[Screenshot grounding data]
· · · ·

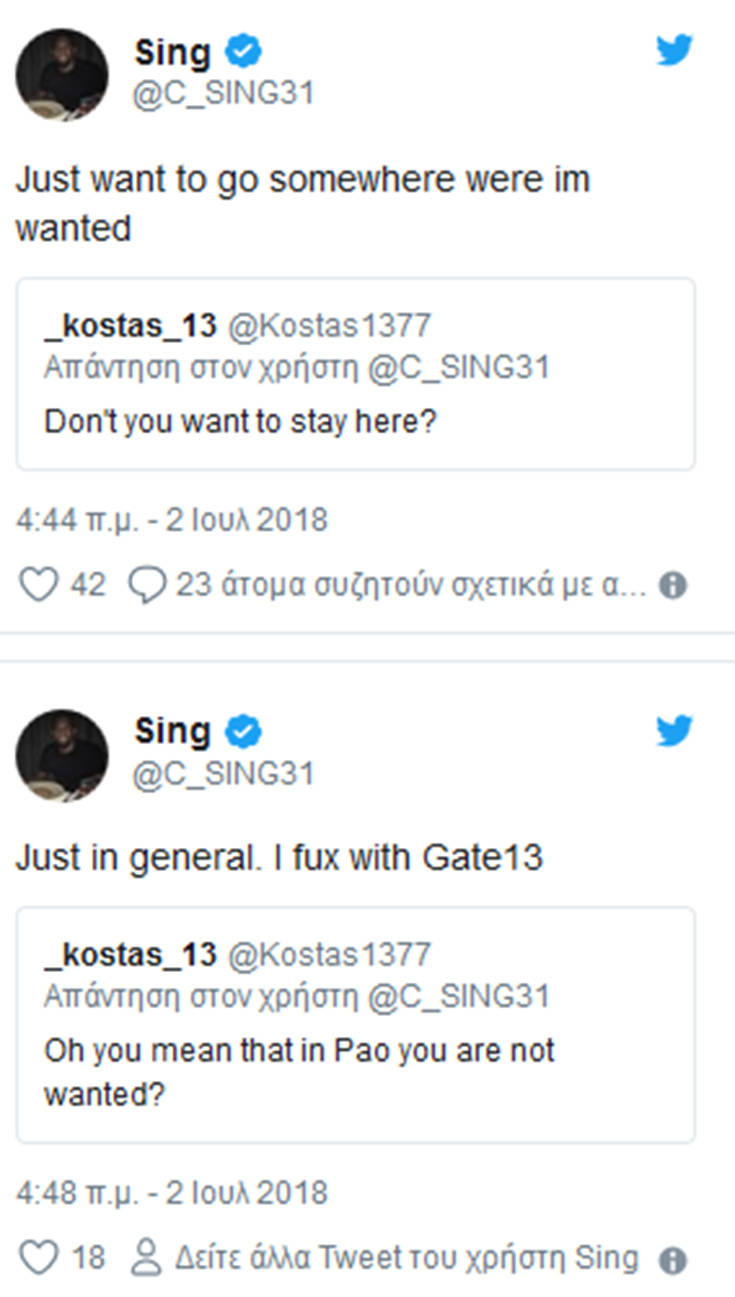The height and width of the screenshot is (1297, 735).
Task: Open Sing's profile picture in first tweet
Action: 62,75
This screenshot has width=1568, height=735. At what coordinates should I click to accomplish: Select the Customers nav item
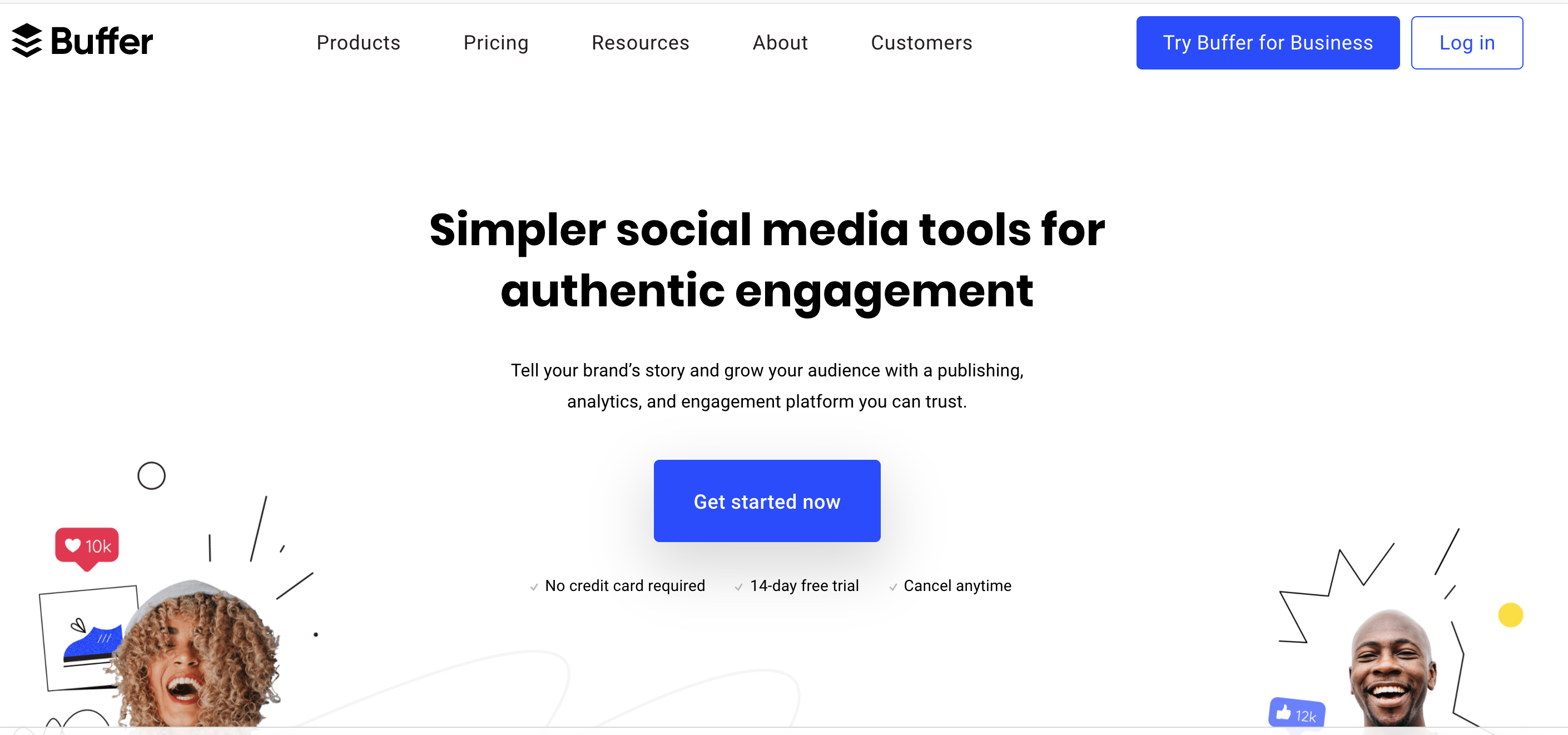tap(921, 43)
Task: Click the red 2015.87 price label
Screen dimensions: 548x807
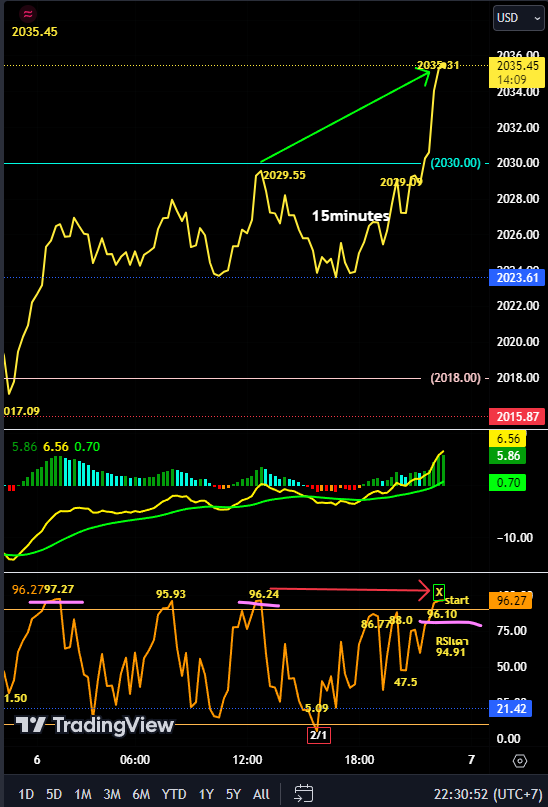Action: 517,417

· · · ·

### WHAT YOU ARE ASKED TO DO
Print once more, exactly, the lines from the one with "This screenshot has" through the last line of the data, both ends included, without any pictures.

### REPLY
This screenshot has width=1568, height=735. At what coordinates should I click to accomplish: Select the Customers nav item
tap(921, 43)
Task: Click the red 2015.87 price label
Screen dimensions: 548x807
Action: 517,417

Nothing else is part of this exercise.